**WHAT IS BEING ASKED**.
From the line containing "You are a GUI" down to the last line of the entries, print each line exactly and leave the pictures out.

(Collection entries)
※ ※ ※
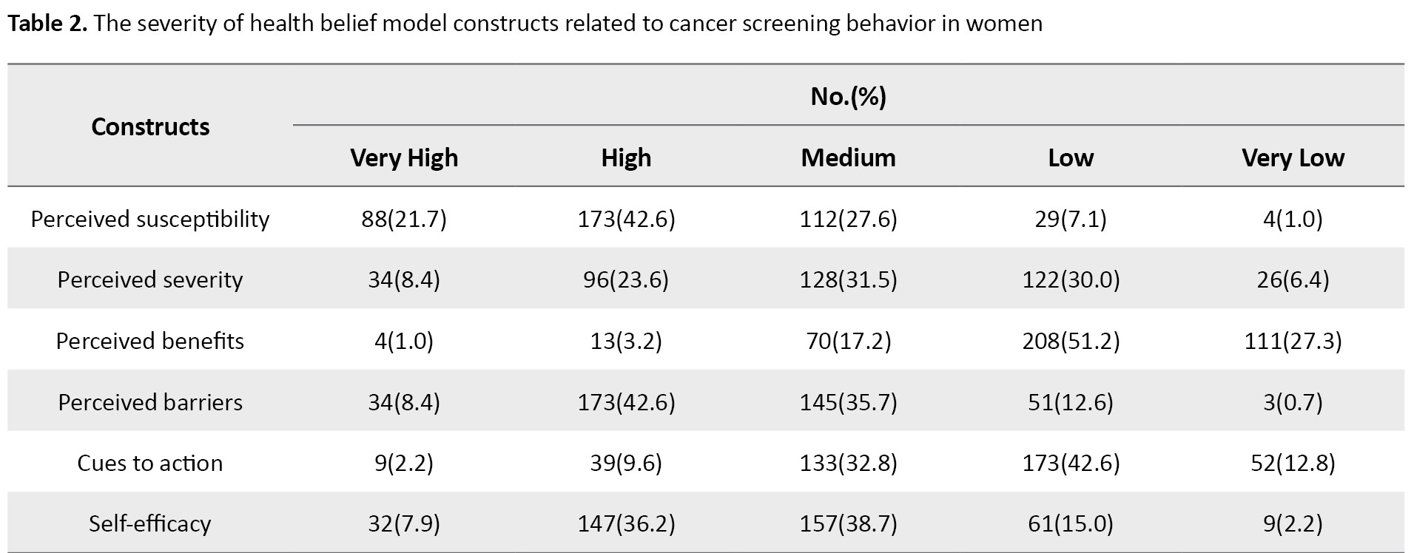The height and width of the screenshot is (553, 1414).
Task: Select the 145(35.7) cell
Action: pyautogui.click(x=848, y=402)
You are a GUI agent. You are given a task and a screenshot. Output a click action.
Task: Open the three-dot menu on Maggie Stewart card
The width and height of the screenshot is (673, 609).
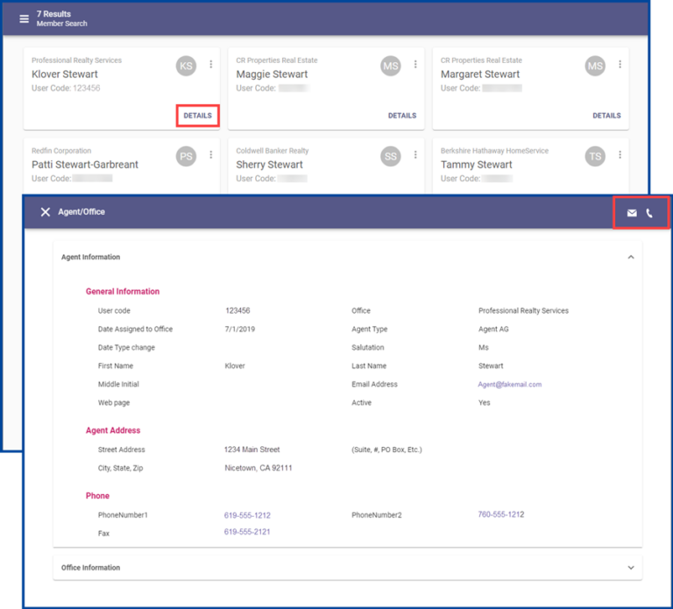[415, 65]
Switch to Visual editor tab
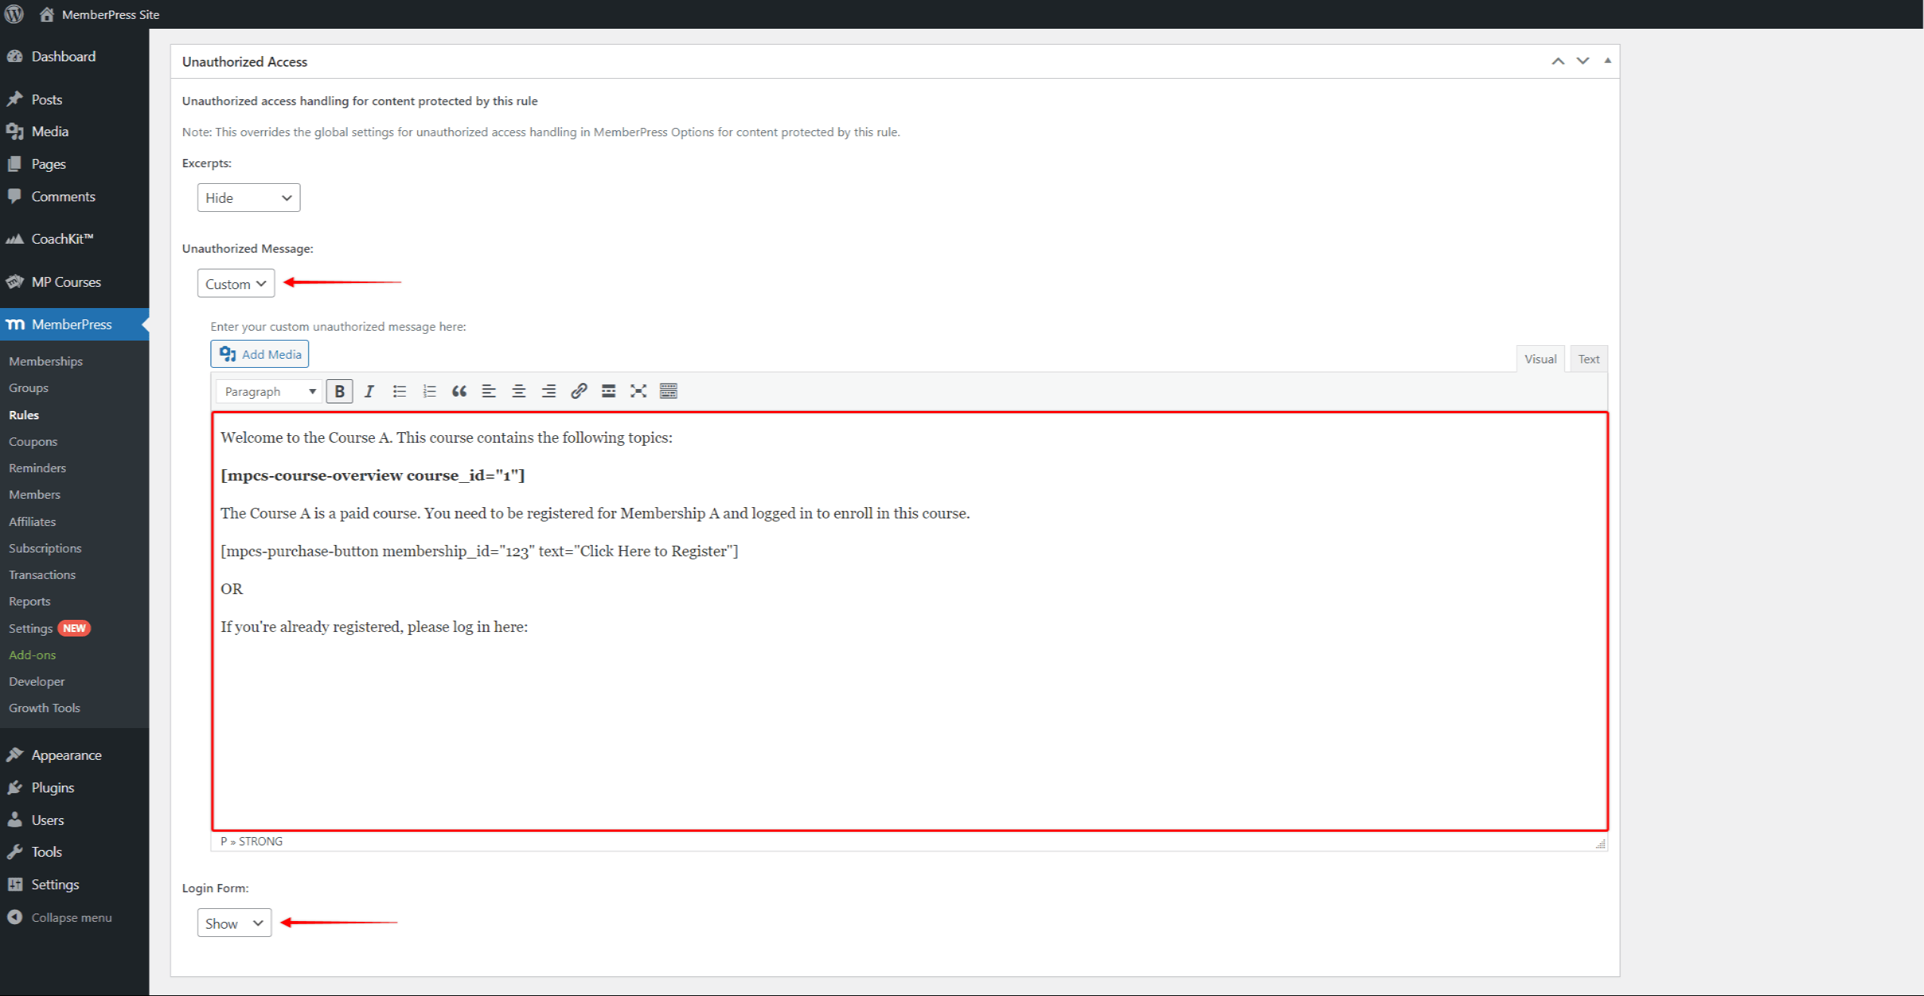Image resolution: width=1924 pixels, height=996 pixels. [x=1540, y=358]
※ ※ ※
**RESULT FOR THIS EXERCISE**.
You are a GUI agent. You are given a task and a screenshot. Output a click action.
Task: Open the three-dot menu on Maggie Stewart card
The width and height of the screenshot is (673, 609).
[415, 65]
Switch to Visual editor tab
Image resolution: width=1924 pixels, height=996 pixels. [x=1540, y=358]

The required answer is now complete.